Dave Haslam is a British writer, broadcaster and DJ who DJed over 450 times at the Haçienda nightclub in Manchester and has since DJed worldwide. He has written for the New Musical Express, The Guardian, the London Review of Books and The Times, and has published five books.

==Early life, family and education==
Haslam is originally from Moseley, Birmingham. He was educated at King Edward's School, Birmingham, then moved to Manchester in 1980, and later graduated from the University of Manchester.

==Career==
After graduating from the University of Manchester, Haslam worked as a concert promoter, hosting live performances by Sonic Youth, Big Black, Primal Scream, the Stone Roses, and others. He began DJing at clubs including the Man Alive and the Venue. In 1983, he founded the fanzine Debris and later also wrote for the New Musical Express. Later in the 1980s, he ran a music label, Play Hard Records, signing bands such as King of the Slums, The Bodines and The Train Set.

From May 1986 he was a DJ at The Haçienda nightclub, including a residency at Thursday's Temperance club night until October 1990. In the 1990s, he hosted the weekly night Yellow at the Boardwalk nightclub in Manchester.

In 1999, he published Manchester, England, a book about the Manchester music scene. Subsequently, he wrote books about superstar DJs, Adventures on the Wheels of Steel; the music and politics of the 1970s, Not Abba; the Real Story of the 1970s (reprinted as Young Hearts Run Free; the Real Story of the 1970s); and Life After Dark; A History of British Nightclubs & Music Venues.

In May 2018, his autobiography Sonic Youth Slept On My Floor: Music, Manchester & More was published. It was described by Victoria Segal in The Sunday Times, as "Smart... beautifully written...utterly endearing". In December 2018 it was acclaimed a 'Book of the Year' by DJ and broadcaster Gilles Peterson.

Other cultural activities of Haslam included creating an installation for the Berlin-based 'Shrinking Cities' exhibition; presenting a twenty-minute talk on the North/South divide for BBC Radio 3; appearing on TV shows on BBC Two (including the series The Seven Ages of Rock, 2007,) and on Channel 4, Granada TV, and Canal Plus (France); and, for two years, hosting a weekly music show on XFM.

In 2009, he created the 'Close Up' series of live onstage interviews. He has since conducted onstage interviews with guests including Jeremy Deller, writers Will Self, Jackie Kay, Michael Chabon, and Jonathan Franzen, musicians Terry Hall, Edwyn Collins, Kevin Rowland, Jarvis Cocker, Nile Rodgers and John Lydon. In January 2014 he hosted his first 'Close Up' interview in Paris, which took place at Silencio and featured Laurent Garnier. He returned to Silencio in October 2014 to interview the disco pioneer Marc Cerrone.

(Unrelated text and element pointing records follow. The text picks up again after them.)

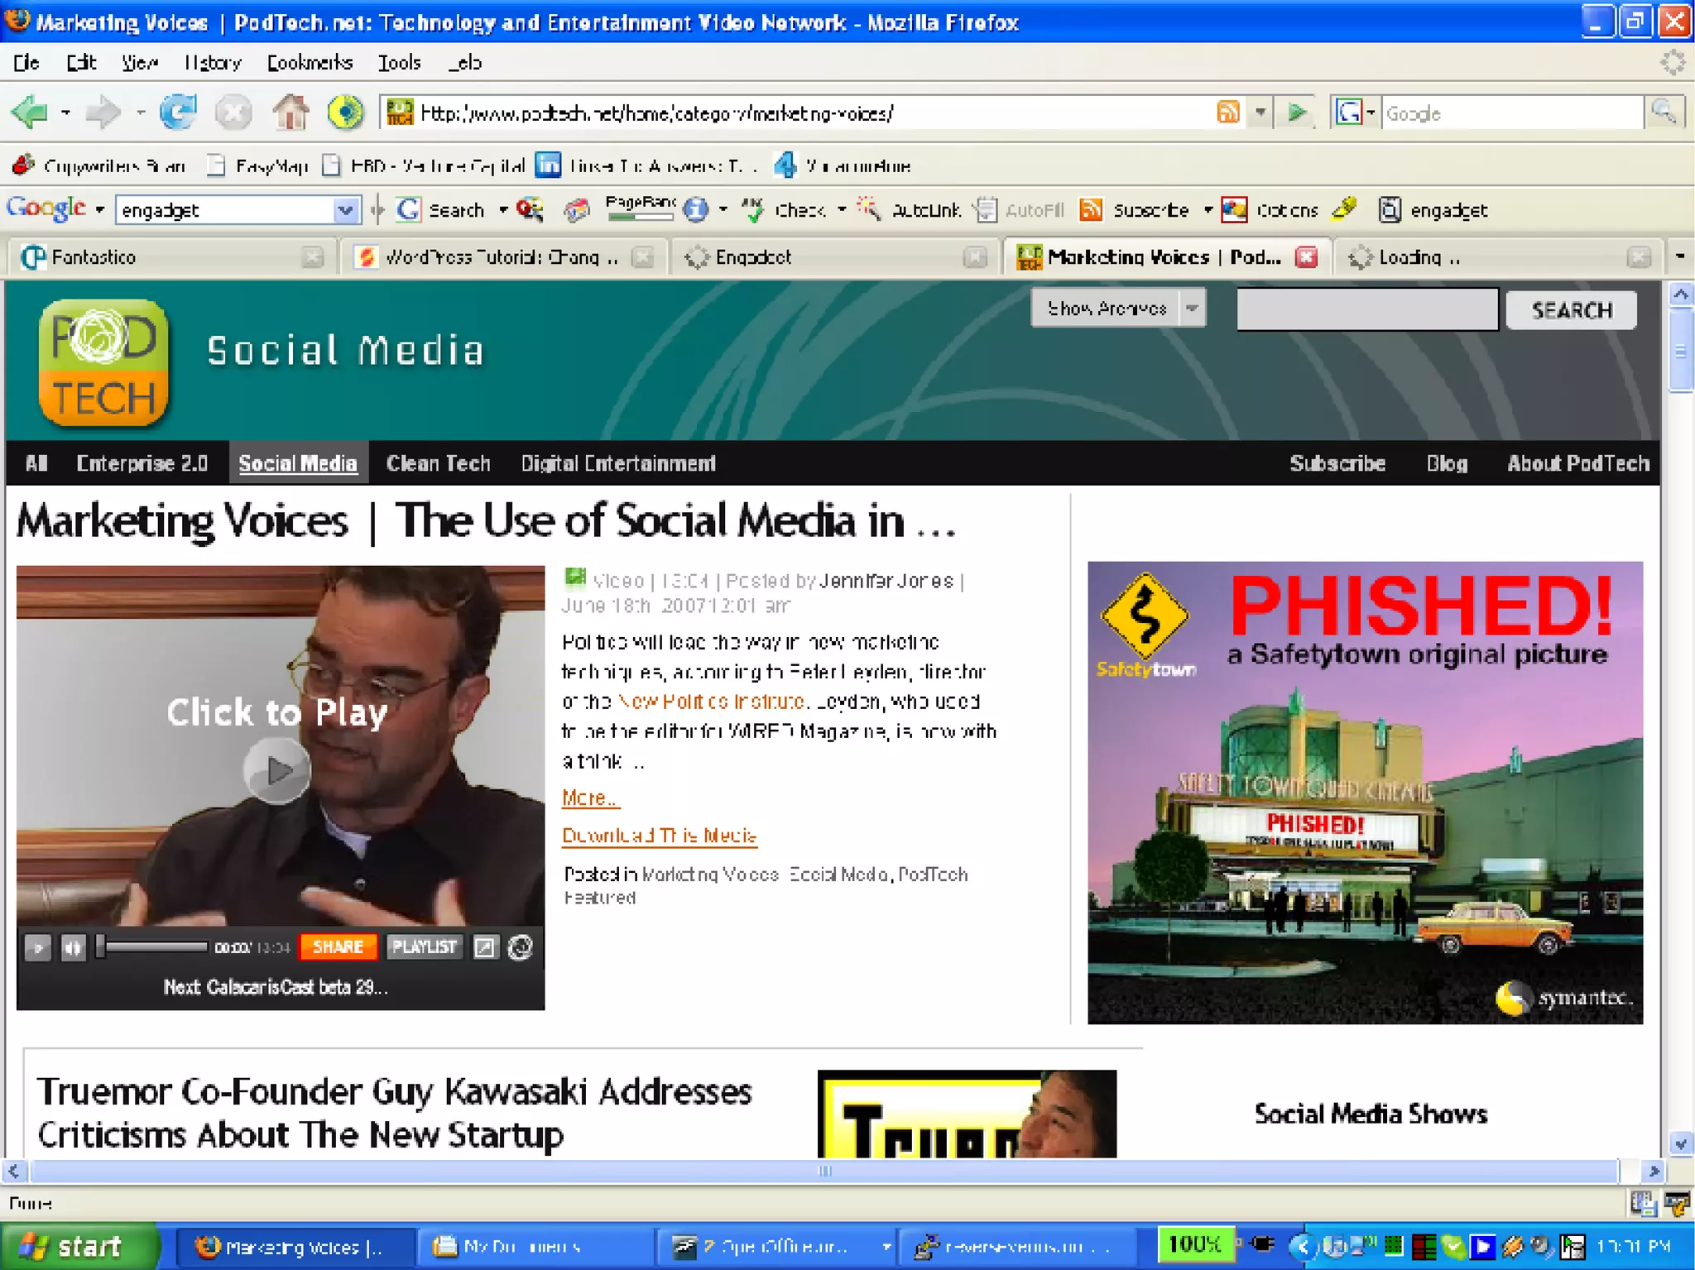Expand the Show Archives dropdown
The height and width of the screenshot is (1270, 1695).
pyautogui.click(x=1192, y=309)
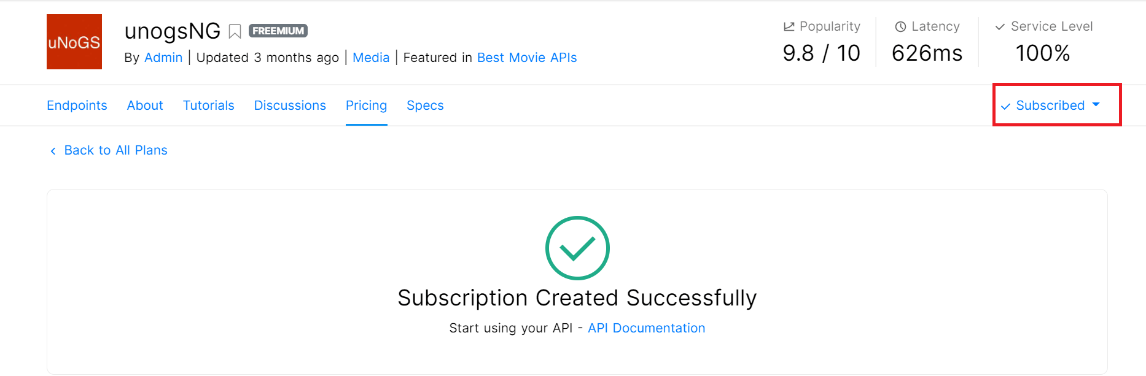The height and width of the screenshot is (376, 1146).
Task: Go to the Tutorials tab
Action: pos(209,106)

His DJ history includes touring with The Stone Roses, aftershow parties for New Order, Depeche Mode, Gorillaz, and the Charlatans, and gigs in Chicago, Cleveland, Detroit, Berlin, Paris, Reykjavik, Ibiza, Lima, and Geneva. From 2001-2007 he hosted an infrequent guest-only night, 'Sweet Sensation' at various venues in Manchester.

Haslam has taught music journalism at the University of Salford and lectured at Manchester Metropolitan University in the School of Art.

In 2012, he co-curated the exhibition 'Dreams Without Frontiers' at the Manchester Art Gallery. In 2017 he co-curated 'So It Goes' a collaboration between New Order, Liam Gillick, and a 12-piece synthesizer orchestra which was commissioned by Manchester International Festival.

In 2019 he published the first of a series of limited edition "mini-books"; the series is dubbed Art Decades. The subjects of the books includes vinyl record collecting, Keith Haring's relationship with New York nightlife, Courtney Love living in Liverpool in 1982, and the poet Sylvia Plath. The broadcaster James O'Brien has described the Art Decades series as "Lovely editions & beautifully written".